Colin Christopher is a clinical hypnotherapist and his book “Success Through Manipulation: Subconscious Reactions That Will Make or Break You” advocates ditching risky, side-effect inducing medications in favor of a natural approach to enabling a struggling child to overcome adversity in school.

Hypnosis, from Christopher’s perspective, helps to control symptoms of ADD and ADHD and replace them with relaxation and restfulness and invigorates and empowers children to harness their erratic energy into something positive, such as schoolwork.

And, unlike medication, hypnosis doesn’t cause any side effects.

In addition to hypnosis and meditation as alternatives, parents should be cognizant of non-traditional schools or ones that go against the grain of public school. These types of institutions understand that not all students are created equal and that learning isn’t universal as far as teacher teaches from a book and students learn accordingly.

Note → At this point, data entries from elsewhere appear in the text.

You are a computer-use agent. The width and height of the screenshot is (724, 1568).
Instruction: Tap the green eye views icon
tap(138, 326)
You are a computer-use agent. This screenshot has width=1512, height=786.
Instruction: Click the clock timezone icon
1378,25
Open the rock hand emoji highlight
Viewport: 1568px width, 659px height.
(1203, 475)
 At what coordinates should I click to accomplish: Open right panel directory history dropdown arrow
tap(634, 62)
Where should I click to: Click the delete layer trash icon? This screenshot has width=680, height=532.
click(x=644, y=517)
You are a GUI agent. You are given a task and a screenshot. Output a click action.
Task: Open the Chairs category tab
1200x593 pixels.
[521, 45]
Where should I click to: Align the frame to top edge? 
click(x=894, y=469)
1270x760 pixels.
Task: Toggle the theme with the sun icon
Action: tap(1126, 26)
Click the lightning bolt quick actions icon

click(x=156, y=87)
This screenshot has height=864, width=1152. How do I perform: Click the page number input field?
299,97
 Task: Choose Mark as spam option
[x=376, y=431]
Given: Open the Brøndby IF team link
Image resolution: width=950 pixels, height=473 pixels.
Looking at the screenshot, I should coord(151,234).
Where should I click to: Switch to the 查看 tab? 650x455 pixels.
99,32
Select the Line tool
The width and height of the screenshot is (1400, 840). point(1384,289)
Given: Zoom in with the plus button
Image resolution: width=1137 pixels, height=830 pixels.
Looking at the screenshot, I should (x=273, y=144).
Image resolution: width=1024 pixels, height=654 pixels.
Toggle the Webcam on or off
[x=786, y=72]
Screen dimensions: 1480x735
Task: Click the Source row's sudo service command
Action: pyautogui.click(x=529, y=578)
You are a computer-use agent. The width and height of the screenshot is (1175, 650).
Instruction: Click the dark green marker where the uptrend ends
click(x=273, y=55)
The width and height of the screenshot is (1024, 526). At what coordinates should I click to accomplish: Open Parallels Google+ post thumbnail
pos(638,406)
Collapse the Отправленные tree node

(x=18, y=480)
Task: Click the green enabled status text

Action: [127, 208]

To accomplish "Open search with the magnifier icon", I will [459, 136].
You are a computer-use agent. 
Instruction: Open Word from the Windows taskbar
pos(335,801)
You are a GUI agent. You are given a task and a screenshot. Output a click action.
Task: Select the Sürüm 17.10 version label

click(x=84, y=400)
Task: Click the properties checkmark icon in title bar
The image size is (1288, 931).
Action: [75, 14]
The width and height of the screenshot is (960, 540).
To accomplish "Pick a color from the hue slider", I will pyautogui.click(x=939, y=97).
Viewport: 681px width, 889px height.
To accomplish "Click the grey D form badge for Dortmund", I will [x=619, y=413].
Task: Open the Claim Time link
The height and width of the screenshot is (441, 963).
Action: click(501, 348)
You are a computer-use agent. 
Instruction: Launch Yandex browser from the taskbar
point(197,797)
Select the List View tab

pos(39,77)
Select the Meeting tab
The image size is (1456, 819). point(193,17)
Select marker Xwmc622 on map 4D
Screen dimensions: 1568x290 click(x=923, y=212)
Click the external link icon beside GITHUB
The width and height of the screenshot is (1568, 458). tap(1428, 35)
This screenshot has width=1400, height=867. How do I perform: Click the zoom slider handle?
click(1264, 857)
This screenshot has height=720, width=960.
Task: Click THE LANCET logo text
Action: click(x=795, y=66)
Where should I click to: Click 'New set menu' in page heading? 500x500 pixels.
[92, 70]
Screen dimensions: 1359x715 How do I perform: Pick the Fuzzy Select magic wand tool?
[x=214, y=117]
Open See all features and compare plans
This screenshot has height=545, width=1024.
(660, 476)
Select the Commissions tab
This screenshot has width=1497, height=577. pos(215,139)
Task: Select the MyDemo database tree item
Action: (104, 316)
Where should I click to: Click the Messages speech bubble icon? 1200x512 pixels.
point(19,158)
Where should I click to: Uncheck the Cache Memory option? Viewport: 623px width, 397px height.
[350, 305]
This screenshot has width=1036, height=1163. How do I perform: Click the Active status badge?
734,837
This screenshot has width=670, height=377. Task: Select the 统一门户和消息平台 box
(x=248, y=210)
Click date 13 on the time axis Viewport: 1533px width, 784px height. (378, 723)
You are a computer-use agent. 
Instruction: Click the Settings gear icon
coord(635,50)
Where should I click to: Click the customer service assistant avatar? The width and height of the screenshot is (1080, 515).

Kids with ADD and ADHD tend to be hands-on learners or a segment of the student population who desperately needs more one-on-one time as opposed to being lost in the school shuffle at no fault of theirs or the public school teacher.

The more intimate approach to academics allows a teacher to pick up on cues of a student as far as when it is time to move on to another teaching method or when frustration quickly morphs into out-and-out desire to simply quit.

One curriculum specifically, the K.A.R.A.T. School of Learning, started in Florida and is now offered in Pennsylvania as a school for students who didn’t quite adhere to the predetermined mold of suggested learning. K.A.R.A.T is an acronym for “Kinesthetic Approach to Relevant Academic Teaching” and is rooted in what some would call true teaching or applying real-life knowledge in place of would-be textbook tantrums.

No matter what approach a parent takes, the pending decision looms large as a child’s future is truly at stake. ADD and ADHD don’t have to be road blocks or prohibitive to a student securing an education that is in line with others who aren’t experiencing the challenges of those disorders.

Instead, they’re simply hurdles to overcome; hurdles that transform into the kind of stories underscored with success.